引用文本:

----

神經網絡不確定性綜述(Part I)——A survey of uncertainty in deep neural networks

相關鏈接：

神經網絡不確定性綜述(Part I)——A survey of uncertainty in deep neural networks-CSDN博客

神經網絡不確定性綜述(Part II)——Uncertainty estimation_Single deterministic methods-CSDN博客

神經網絡不確定性綜述(Part III)——Uncertainty estimation_Bayesian neural networks-CSDN博客

神經網絡不確定性綜述(Part IV)——Uncertainty estimation_Ensemble methods&Test-time augmentation-CSDN博客

神經網絡不確定性綜述(Part V)——Uncertainty measures and quality-CSDN博客

0. 概述

隨著神經網絡技術在現實世界中的應用不斷廣泛，神經網絡預測置信度變得越來越重要，尤其是在醫學圖像分析與自動駕駛等高風險領域。然而，最基本的神經網絡并不包含置信度估計的過程，并且通常面臨著over-confidence或者under-confidence的問題。針對此問題，研究人員開始關注于量化神經網絡預測中存在的uncertainty，由此定義了不同類型、不同來源的uncertainty以及量化uncertainty的技術。

----

資料摘錄:
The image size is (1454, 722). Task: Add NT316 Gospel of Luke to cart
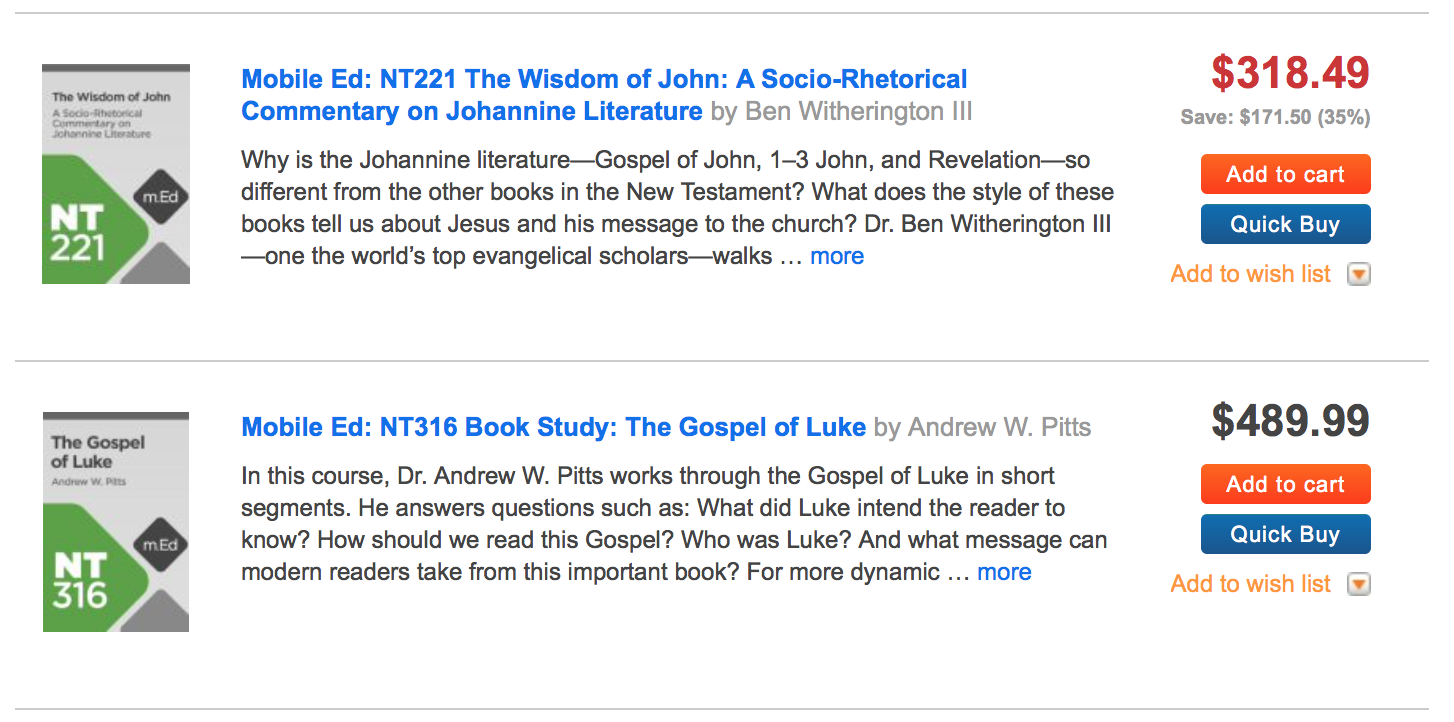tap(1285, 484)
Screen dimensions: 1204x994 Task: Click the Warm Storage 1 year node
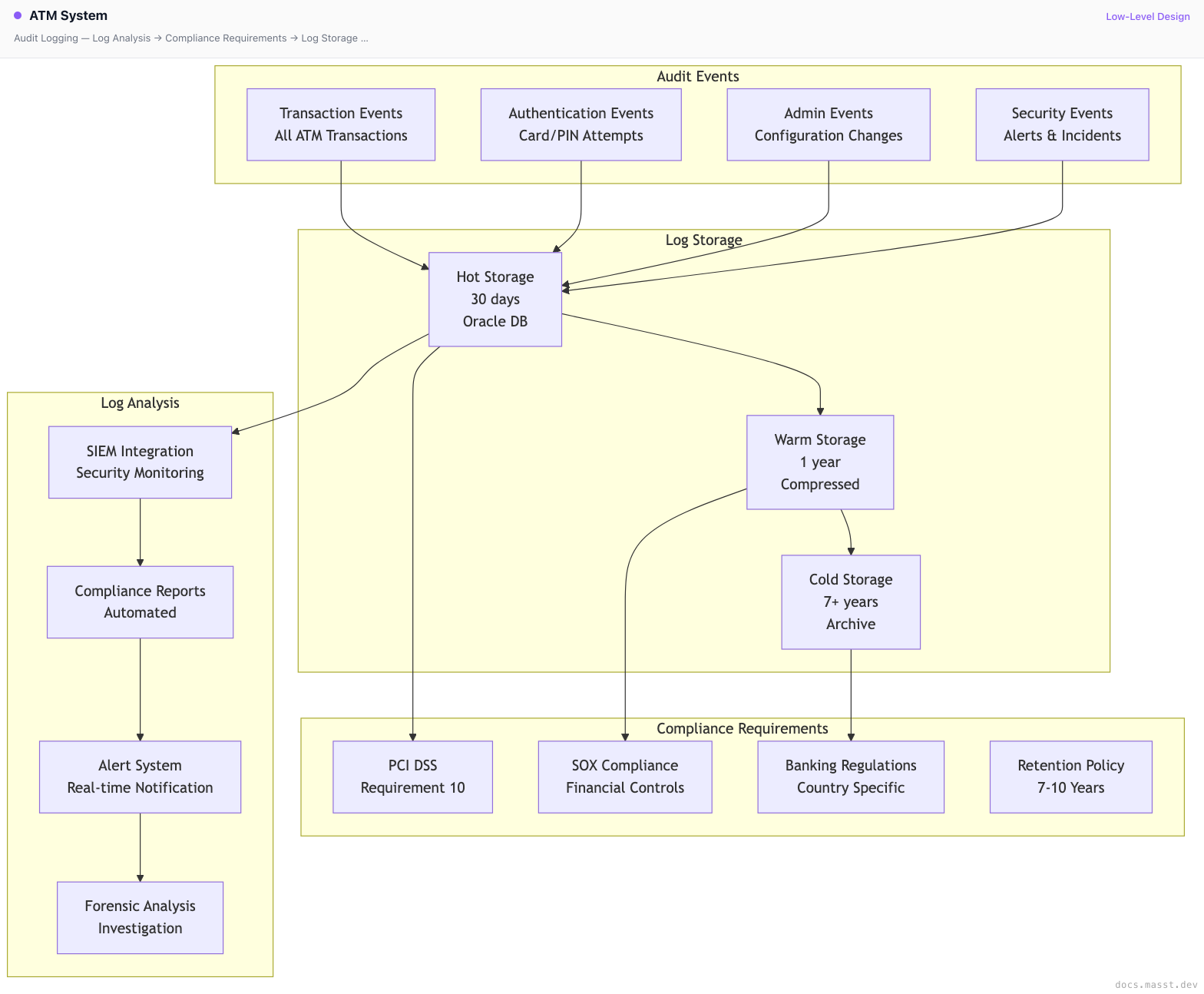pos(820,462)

----

題目要求: 照錄神經網絡不確定性綜述中的一段文字：從含有“隨著神經網絡技術在現實世界中”的字句開始，抄到“ncertainty的技術。”為止。

書面作答:
隨著神經網絡技術在現實世界中的應用不斷廣泛，神經網絡預測置信度變得越來越重要，尤其是在醫學圖像分析與自動駕駛等高風險領域。然而，最基本的神經網絡并不包含置信度估計的過程，并且通常面臨著over-confidence或者under-confidence的問題。針對此問題，研究人員開始關注于量化神經網絡預測中存在的uncertainty，由此定義了不同類型、不同來源的uncertainty以及量化uncertainty的技術。